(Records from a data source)

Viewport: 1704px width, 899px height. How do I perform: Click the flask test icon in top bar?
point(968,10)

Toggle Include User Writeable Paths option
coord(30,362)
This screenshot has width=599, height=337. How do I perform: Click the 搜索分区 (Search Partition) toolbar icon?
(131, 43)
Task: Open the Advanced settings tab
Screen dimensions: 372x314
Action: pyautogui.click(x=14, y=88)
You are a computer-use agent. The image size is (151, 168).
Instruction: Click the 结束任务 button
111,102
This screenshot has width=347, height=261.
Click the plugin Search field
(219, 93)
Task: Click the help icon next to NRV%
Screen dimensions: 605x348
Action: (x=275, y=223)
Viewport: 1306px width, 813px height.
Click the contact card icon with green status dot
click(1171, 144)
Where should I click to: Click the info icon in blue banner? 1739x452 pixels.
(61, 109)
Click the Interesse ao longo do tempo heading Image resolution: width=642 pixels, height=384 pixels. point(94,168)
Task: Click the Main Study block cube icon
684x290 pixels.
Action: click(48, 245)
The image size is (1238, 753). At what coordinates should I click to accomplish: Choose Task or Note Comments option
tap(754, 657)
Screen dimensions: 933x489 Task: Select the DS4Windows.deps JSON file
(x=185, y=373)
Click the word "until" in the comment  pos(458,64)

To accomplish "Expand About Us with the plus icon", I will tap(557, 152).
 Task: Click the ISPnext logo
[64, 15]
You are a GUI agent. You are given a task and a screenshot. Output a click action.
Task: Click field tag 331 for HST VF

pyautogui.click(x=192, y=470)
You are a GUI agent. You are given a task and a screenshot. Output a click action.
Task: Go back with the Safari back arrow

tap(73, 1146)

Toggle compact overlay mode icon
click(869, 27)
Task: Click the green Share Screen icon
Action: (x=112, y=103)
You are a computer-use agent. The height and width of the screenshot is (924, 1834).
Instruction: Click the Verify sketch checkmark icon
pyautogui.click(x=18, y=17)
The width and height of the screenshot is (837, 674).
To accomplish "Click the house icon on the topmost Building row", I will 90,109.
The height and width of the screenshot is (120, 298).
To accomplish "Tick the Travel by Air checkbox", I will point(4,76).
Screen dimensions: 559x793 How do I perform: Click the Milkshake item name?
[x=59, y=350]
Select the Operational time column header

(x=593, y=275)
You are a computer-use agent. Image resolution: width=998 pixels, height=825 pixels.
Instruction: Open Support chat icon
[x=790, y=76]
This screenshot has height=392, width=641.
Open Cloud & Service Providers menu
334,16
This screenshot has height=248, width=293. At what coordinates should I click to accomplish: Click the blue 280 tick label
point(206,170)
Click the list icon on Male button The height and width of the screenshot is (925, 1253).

Exercise description:
Set down nothing but the lines from the one containing "Task: Click the help icon next to NRV%" through the final line above, exactly as written.

Written answer:
Task: Click the help icon next to NRV%
Screen dimensions: 605x348
Action: (x=275, y=223)
Viewport: 1306px width, 813px height.
Click the contact card icon with green status dot
click(1171, 144)
Where should I click to: Click the info icon in blue banner? 1739x452 pixels.
(61, 109)
Click the Interesse ao longo do tempo heading Image resolution: width=642 pixels, height=384 pixels. point(94,168)
Task: Click the Main Study block cube icon
684x290 pixels.
Action: click(48, 245)
The image size is (1238, 753). At what coordinates should I click to accomplish: Choose Task or Note Comments option
tap(754, 657)
Screen dimensions: 933x489 Task: Select the DS4Windows.deps JSON file
(x=185, y=373)
Click the word "until" in the comment  pos(458,64)

To accomplish "Expand About Us with the plus icon", I will tap(557, 152).
 Task: Click the ISPnext logo
[64, 15]
You are a GUI agent. You are given a task and a screenshot. Output a click action.
Task: Click field tag 331 for HST VF

pyautogui.click(x=192, y=470)
You are a GUI agent. You are given a task and a screenshot. Output a click action.
Task: Go back with the Safari back arrow

tap(73, 1146)

Toggle compact overlay mode icon
click(869, 27)
Task: Click the green Share Screen icon
Action: (x=112, y=103)
You are a computer-use agent. The height and width of the screenshot is (924, 1834).
Instruction: Click the Verify sketch checkmark icon
pyautogui.click(x=18, y=17)
The width and height of the screenshot is (837, 674).
To accomplish "Click the house icon on the topmost Building row", I will 90,109.
The height and width of the screenshot is (120, 298).
To accomplish "Tick the Travel by Air checkbox", I will point(4,76).
Screen dimensions: 559x793 How do I perform: Click the Milkshake item name?
[x=59, y=350]
Select the Operational time column header

(x=593, y=275)
You are a computer-use agent. Image resolution: width=998 pixels, height=825 pixels.
Instruction: Open Support chat icon
[x=790, y=76]
This screenshot has height=392, width=641.
Open Cloud & Service Providers menu
334,16
This screenshot has height=248, width=293. At what coordinates should I click to accomplish: Click the blue 280 tick label
point(206,170)
Click the list icon on Male button The height and width of the screenshot is (925, 1253).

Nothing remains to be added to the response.